* _Descrição da tarefa_: Por favor, edite o trecho do texto sobre a Lei da Ficha Limpa que começa com as palavras "O Supremo Tribunal" e termina com "jurídica do Brasil.". Reescreva-o com "quarta-feira" substituído por "quinta-feira".

* _Texto da página_:

##########

O Supremo Tribunal Federal (STF) emitirá na próxima quarta-feira (22) uma decisão final sobre a Lei da Ficha Limpa, promulgada no dia 4 de junho e cuja aplicação está redefinindo a nominata de vários partidos nessas eleições. A pauta do STF, divulgada, nesta sexta-feira (17), prevê que o primeiro julgamento do dia 22 será o recurso extraordinário de Joaquim Roriz (PSC-DF), ex-senador impedido pelo Ficha Limpa de concorrer ao governo do Distrito Federal. A decisão sobre a constitucionalidade da lei será o veredicto final sobre uma questão que tem provocado muita discussão nas esferas política e jurídica do Brasil.

“O recurso que será julgado pelo STF aborda praticamente todas as questões que envolvem a Lei da Ficha Limpa”, afirma o presidente do Tribunal Superior Eleitoral (TSE), Ricardo Lewandowski. “Todas as questões constitucionais estão abrangidas nesse julgamento. Uma vez julgado esse recurso, certamente todos os demais serão julgados de forma mais expedita”, afirma.

A Lei da Ficha Limpa foi embasada por uma grande mobilização popular, que coletou 1,5 milhão de assinaturas em todo o país. A iniciativa existe desde 1997, motivada por iniciativa da Conferência Nacional de Bispos do Brasil (CNBB). A campanha foi batizada de Ficha Limpa pelo Movimento de Combate à Corrupção Eleitoral (MCCE), liderado por Márlon Reis, um magistrado maranhense. Aprovada na Câmara dos Deputados e no Senado, a lei foi sancionada pelo presidente Lula, entrando em vigor ainda nas eleições de 2010.

Uma das principais críticas à aplicação da lei está justamente no fato de ter entrado em vigor no mesmo ano da sanção presidencial. Essa decisão vai de encontro ao Art. 16 da Constituição Federal, que diz: “A lei que alterar o processo eleitoral entrará em vigor na data de sua publicação, não se aplicando à eleição que ocorra até um ano da data de sua vigência”. Além disso, segundo advogados de políticos impedidos de concorrer, a Ficha Limpa estaria ferindo princípios constitucionais como a ampla defesa e a presunção de inocência.

Prazo mínimo

A Lei Complementar nº 135, que se popularizou com o nome de Lei da Ficha Limpa, retifica pontos da Lei Complementar nº 64/90, promulgada pelo então presidente Fernando Collor em 1990. Segundo os defensores da antecipação da lei, o mesmo processo da Ficha Limpa teria sido aplicado já em 1990 – ou seja, a Lei que agora recebe o acréscimo da nº 135 também teria entrado em vigor sem o respeito ao prazo mínimo de um ano para a implementação.

“Essa interpretação é um equívoco”, afirma o advogado eleitoralista Joel José Cândido, ex-Procurador de Justiça do Estado do Rio Grande do Sul. “A aplicação da Lei nº 64/90 em nada lesou o processo eleitoral da época, já que tomou o cuidado de abrir exceções em pontos cuja aplicação ferisse o princípio igualitário”, garante. Como exemplo, o advogado cita o Art. 26 da lei de 1990, que trata justamente de ressalvas que suspendem a inelegibilidade em situações específicas.

##########

* _Registros fornecidos_:
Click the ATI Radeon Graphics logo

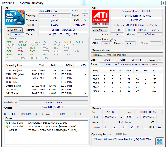100,17
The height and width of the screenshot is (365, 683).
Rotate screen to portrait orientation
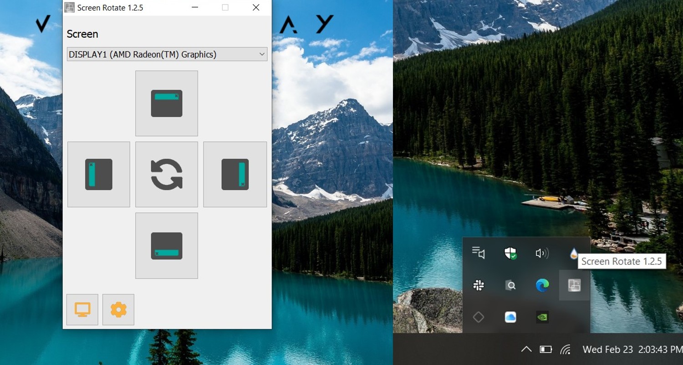98,174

##########

* _Solução abaixo_:
O Supremo Tribunal Federal (STF) emitirá na próxima quinta-feira (22) uma decisão final sobre a Lei da Ficha Limpa, promulgada no dia 4 de junho e cuja aplicação está redefinindo a nominata de vários partidos nessas eleições. A pauta do STF, divulgada, nesta sexta-feira (17), prevê que o primeiro julgamento do dia 22 será o recurso extraordinário de Joaquim Roriz (PSC-DF), ex-senador impedido pelo Ficha Limpa de concorrer ao governo do Distrito Federal. A decisão sobre a constitucionalidade da lei será o veredicto final sobre uma questão que tem provocado muita discussão nas esferas política e jurídica do Brasil.